Prezzi alle stelle: la dieta cambia
Più che una diminuzione è un tracollo. Calano drasticamente i consumi di alcuni generi alimentari, colpiti dall'aumento dei prezzi. Ma la cosa più preoccupante è che sei famiglie su dieci modificano la propria dieta, abbandonando quella mediterranea, che protegge da patologie cardiovascolari e obesità. Oggi, però, una dieta ricca di cereali, come pasta, pane, riso, pizza, legumi e tanta frutta verdura costa troppo. E le abitudini degli italiani a tavola cambiano. A cominciare proprio dal consumo di pane e pasta che, nei primi tre mesi dell'anno, secondo la Confederazione Italiana Agricoltori, è ulteriormente calato del 3,5 e del 1,8 % rispetto allo stesso periodo del 2007. Tendenza opposta invece per i prezzi, cresciuti del 18,6 % per la pasta e del 13,1 per il pane, sempre rispetto al primo trimestre 2007. Ma non va meglio neppure per frutta e verdura, scese come consumi del 2,5 e del 4,2 per cento in un anno. Ma se escono dal paniere degli italiani cereali, frutta e verdura, che cosa entra al loro posto? Perché non va bene neanche per la carne bovina (-3.8%), la suina (-1,1%), o i formaggi (-0,5%). E allora vediamo i prodotti che entrano. Al primo posto le proteine dal prezzo contenuto, come la carne di pollo (con un +3,8% nel 2007), ma anche uova (+4,2), poi yogurt (+4%), latte fresco (+0,5%) e olio extravergine (+1,6%), mentre scende l'olio di semi (-5,6%).

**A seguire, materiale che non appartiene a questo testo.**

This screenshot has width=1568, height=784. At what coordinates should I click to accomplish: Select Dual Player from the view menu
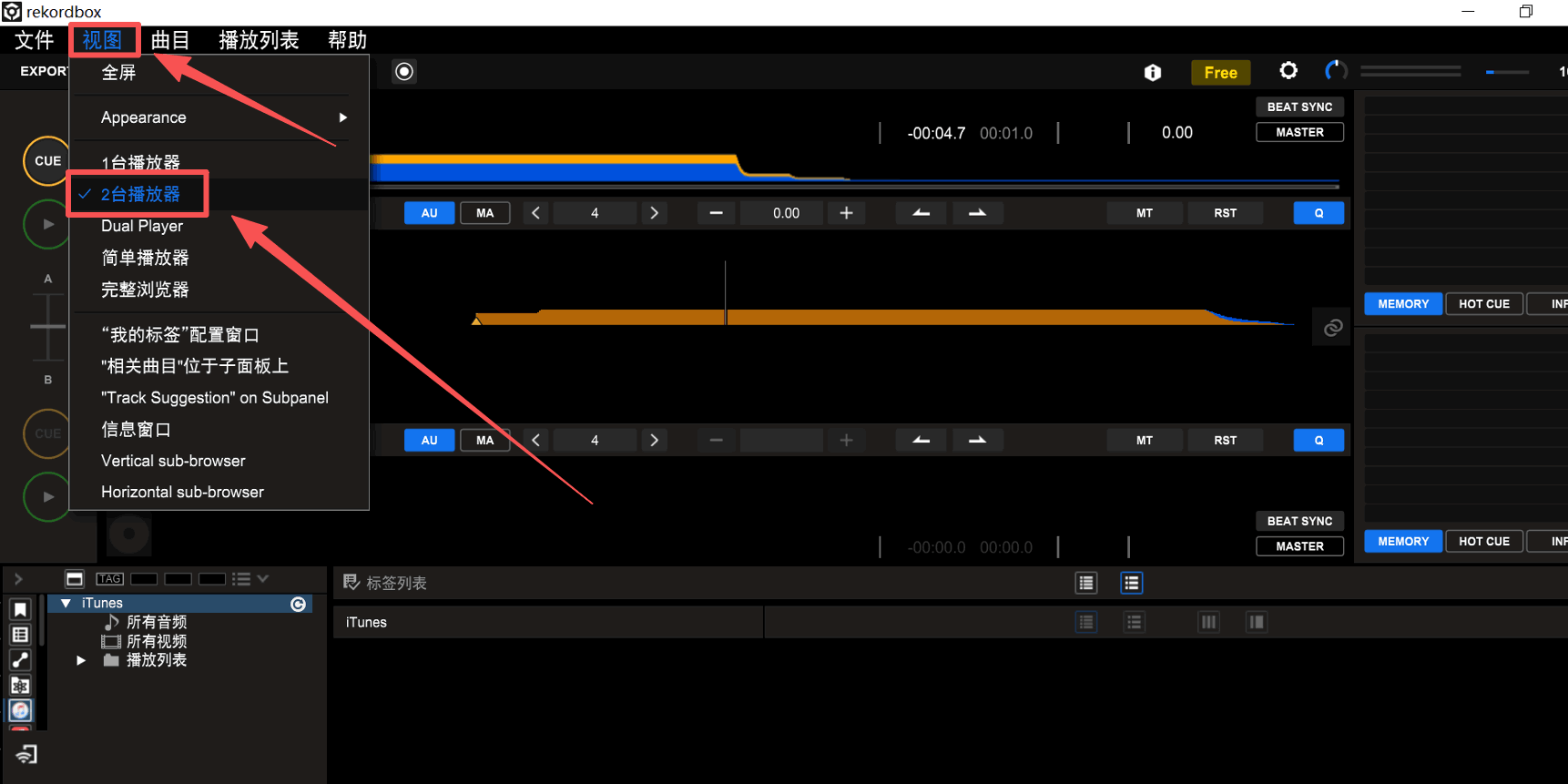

Da un punto di vista nutrizionale la tendenza non è buona. "Cereali, frutta e verdura sono i primi due scalini della piramide alimentare", precisa Elisabetta Bernardi, nutrizionista alla Sapienza di Roma, "e dovrebbero fornire la maggior parte delle energie e dei nutrienti della giornata. E' sbagliato e pericoloso sostituirli con le proteine, anche perché una dieta con troppe proteine favorisce una maggior escrezione di calcio dalle ossa, che dunque si indeboliscono, peggiora le patologie renali e rende cattivo l'alito".